3 Responses to “Droits d’inscription : modique, vous avez dit modique ?”

  1. La décision du Conseil constitutionnel sera critiquée, en particulier par les juristes, pour son caractère “bien flou”. Or, justement, elle permet toutes les évolutions, tant mieux! Comme le montre l’étude de JM Catin ou celle de la Cour des comptes, on pourra se baser sur le coût réel des formations, sur le montant des bourses, etc et ainsi faire évoluer le système vers une participation plus importante des usagers, du moins ceux qui en ont les moyens et qui sont les principaux bénéficiaires de la gratuité. Une sage décision!
    Bernard Toulemonde

  2. L’optimisme de Bernard Toulemonde fait vraiment plaisir en ces temps moroses.
    “Une sage décision”…bien floue !! Pour Bernard Toulemonde, cela laisse ouvertes de très larges possibilités.
    C’est aussi ce que dit Paul Cassia, professeur de droit à Paris 1, sur Mediapart.
    Les “droits d’inscription modiques” conduisent évidemment pour donner un contenu à la chose à référer le montant des droits au coût réel des diverses formations et le “en tenant compte, le cas échéant, des capacités financières des étudiants” à permettre aussi bien la prise en compte du statut de boursier que la mise en place d’un système de droits du type de celui de Sciences Po Paris.
    Probablement aussi, les termes du Conseil Constitutionnel n’interdisent pas un dispositif souvent évoqué : le prêt à remboursement contingent au revenu (PARC). Ce type de prêt, souscrit par l’étudiant, a la caractéristique de pouvoir être remboursé de manière différée, une fois que les revenus de l’emprunteur, i.e. l’ancien étudiant, ont atteint un certain seuil. La gratuité est de fait pendant les études et ce n’est que plus tard que l’étudiant rembourse en partie ce que la collectivité a consenti pour sa formation et donc son statut professionnel dans la vie active.
    Donc, finalement….tout est le mieux dans le meilleur des mondes..de l’enseignement supérieur français…!!
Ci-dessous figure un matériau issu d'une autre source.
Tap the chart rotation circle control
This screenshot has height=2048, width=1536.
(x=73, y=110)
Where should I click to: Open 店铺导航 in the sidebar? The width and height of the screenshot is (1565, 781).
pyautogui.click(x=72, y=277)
  3. La décision du Conseil d’Etat laisse en effet à peu près toutes les possibilités ouvertes, que l’on soit d’accord ou pas : les droits augmentés pour les étrangers non-communautaires, des droits significatifs (sous le vocable “modique”) pour les Français et Européens. Il a quand même l’air d’exclure la possibilité d’institutions publiques françaises de faire payer au coût réel des formations, chose qui existe.

    Une remarque : les droits d’inscription pour les doctorats. La Cour des comptes fait une erreur majeure en proposant d’augmenter les droits pour les doctorants plus que pour les masters ! On l’a vu avec les droits pour les étrangers : le Ministère est très vite revenu là-dessus. Si on augmente les droits pour les doctorants, il faut immédiatement augmenter du même montant les allocations doctorales pour les doctorants financés, et on laisse au bord de la route tous ceux qui ne sont pas financés, dont les profs du Secondaire. Choisir de faire un doctorat n’est pas du tout la même démarche que de faire un master de finance.